Esta lista agora entregue será analisada por cada responsável, no sentido de fazer “uma adequada identificação dos alegados abusadores e das situações em que ocorreu o alegado abuso, de forma que seja possível tomar as medidas civis e canónicas previstas para estes casos”.
A CIRP – que reúne 132 Institutos Religiosos e Sociedades de Vida Apostólica existentes em Portugal (94 femininos e 38 masculinos) – começa por agradecer o trabalho desenvolvido pela CI ao longo do último ano, falando num “estudo essencial para compreendermos o contexto dos abusos de menores na Igreja e assim encontrarmos um novo rumo a seguir para evitar que estes crimes voltem a acontecer”, de acordo com o princípio de “tolerância zero” pedido pelo Papa Francisco.

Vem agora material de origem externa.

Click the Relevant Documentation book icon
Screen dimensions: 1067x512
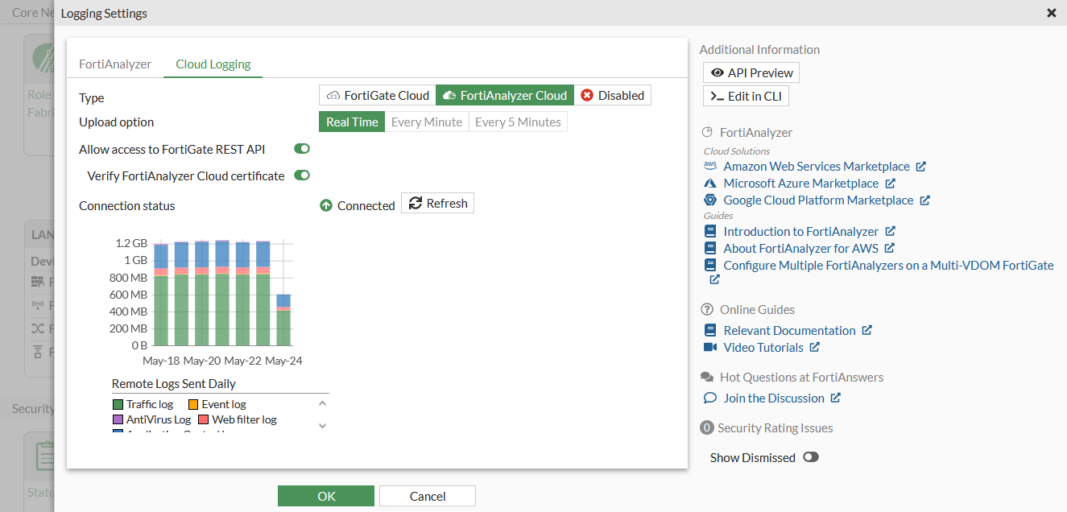tap(710, 331)
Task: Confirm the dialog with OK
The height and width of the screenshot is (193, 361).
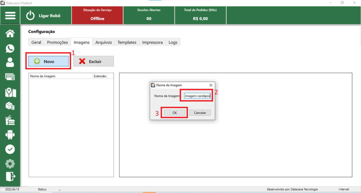Action: (175, 112)
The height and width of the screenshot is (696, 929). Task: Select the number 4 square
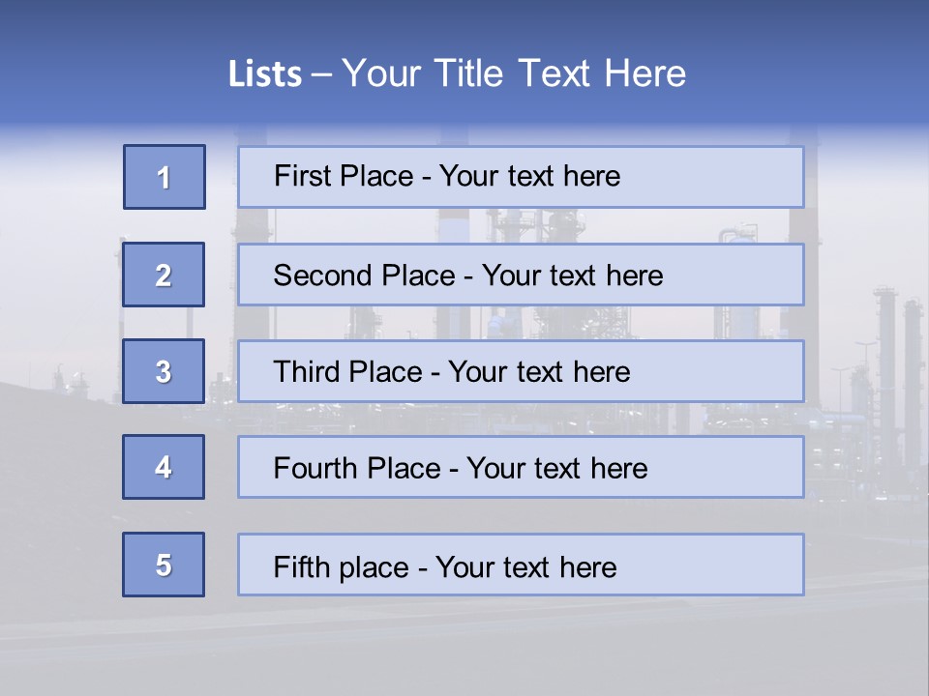click(x=165, y=467)
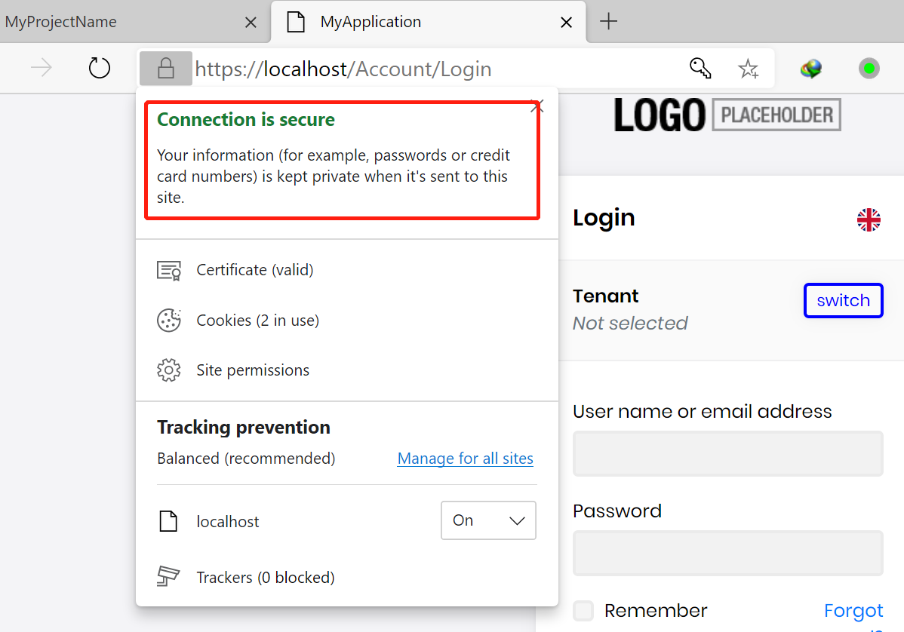Add page to favorites with the star icon
This screenshot has width=904, height=632.
748,69
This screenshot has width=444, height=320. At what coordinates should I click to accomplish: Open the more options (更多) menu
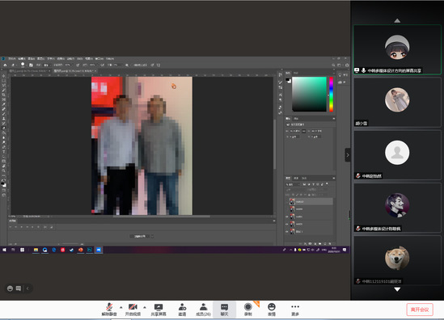coord(295,309)
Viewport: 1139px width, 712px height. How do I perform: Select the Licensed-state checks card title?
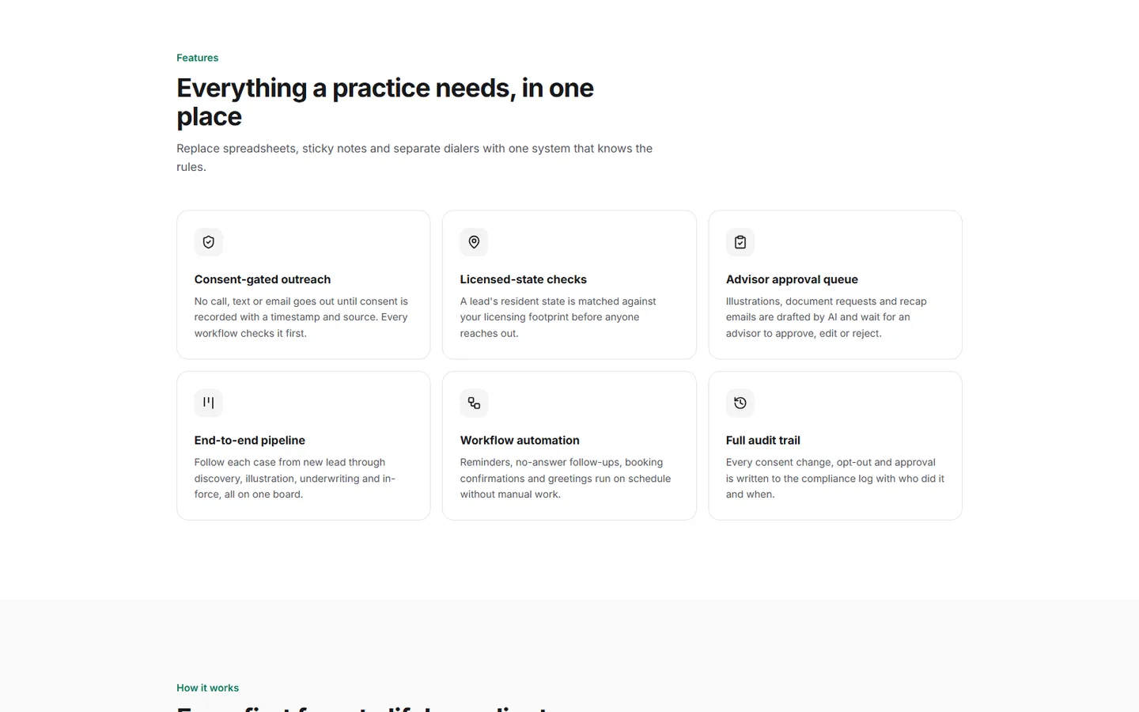[524, 279]
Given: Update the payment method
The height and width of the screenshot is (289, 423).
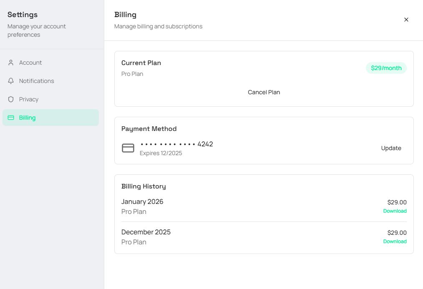Looking at the screenshot, I should (391, 148).
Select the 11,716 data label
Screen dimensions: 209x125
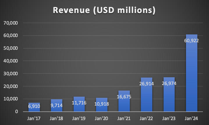tap(79, 102)
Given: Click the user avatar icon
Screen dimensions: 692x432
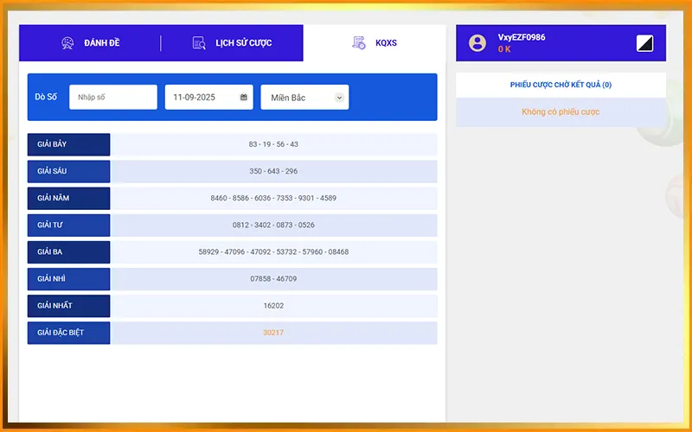Looking at the screenshot, I should pos(477,43).
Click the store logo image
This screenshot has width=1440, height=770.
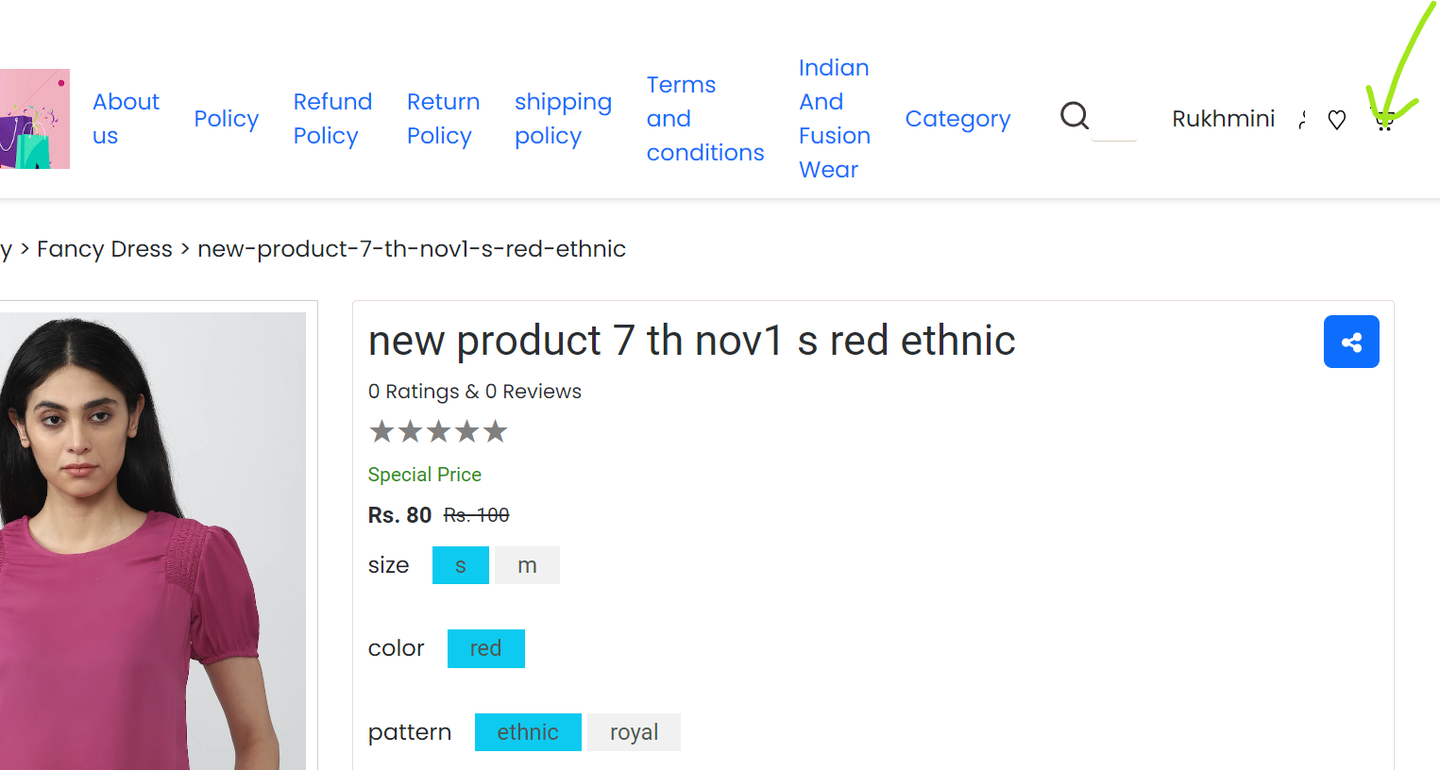point(35,119)
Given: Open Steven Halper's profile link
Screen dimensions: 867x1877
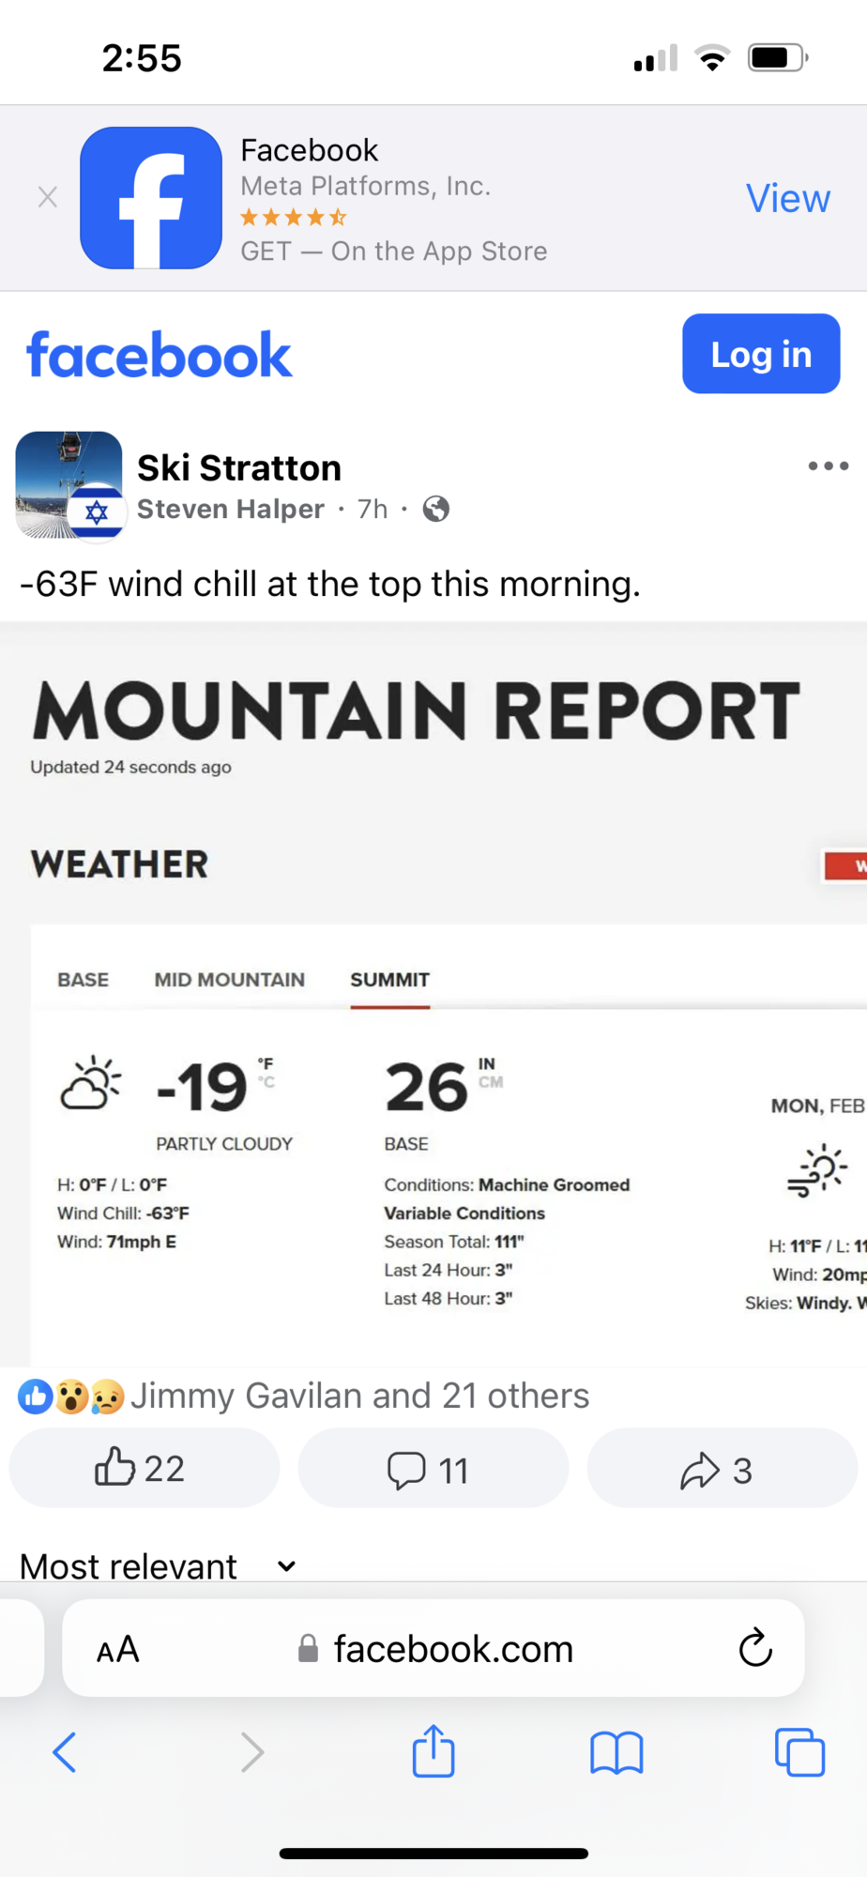Looking at the screenshot, I should click(x=231, y=509).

À saída, o pedopsiquiatra afirmou aos jornalistas ter sentido “uma enorme disponibilidade para, perante erros do passado, construir o futuro de uma maneira diferente”. E acrescentou que, em nome da CI, foi também falar, a propósito de abusos sexuais, de “prevenção e de formas de atuação, tanto agora, já, no presente, em relação àqueles que foram vítimas no passado, mas, sobretudo, numa melhor construção do futuro”.
Sobre o Grupo VITA – Grupo de acompanhamento das situações de abuso sexual de crianças e adultos vulneráveis no contexto da Igreja Católica em Portugal, apresentado na quarta-feira, Pedro Strecht referiu aos jornalistas “a importância de ter sido constituído” e de ter “um tempo de três anos para funcionar”.
Também a CIRP saúda, no seu comunicado, a criação do Grupo Vita, coordenado pela psicóloga Rute Agulhas, e que tem como uma das suas tarefas a elaboração de um manual de prevenção de situações de abuso sexual sobre crianças e adultos vulneráveis na Igreja Católica em Portugal.
Pedro Strecht deixou ainda um apelo para que o tema dos abusos sexuais não seja esquecido “na sociedade em geral” e expressou “um agradecimento profundo de toda a anterior Comissão Independente à comunicação social”, considerando que o trabalho dos media foi essencial para que a mensagem da comissão chegasse a mais pessoas.
Para o próximo dia 2 de maio está marcada a ida da CI à audição parlamentar na Assembleia da República, na sequência de uma decisão aprovada por unanimidade no passado dia 8 de março. Serão ainda ouvidos sobre o tema dos abusos de menores, além da Comissão Independente, a CEP, o Corpo Nacional de Escutas, o Instituto de Apoio à Criança, a Comissão Nacional de Promoção dos Direitos e Proteção das Crianças e ainda a ministra da Justiça, Catarina Sarmento e Castro, sobre as recomendações deixadas pela CI, “algumas das quais a concretização carece de intervenção legislativa”.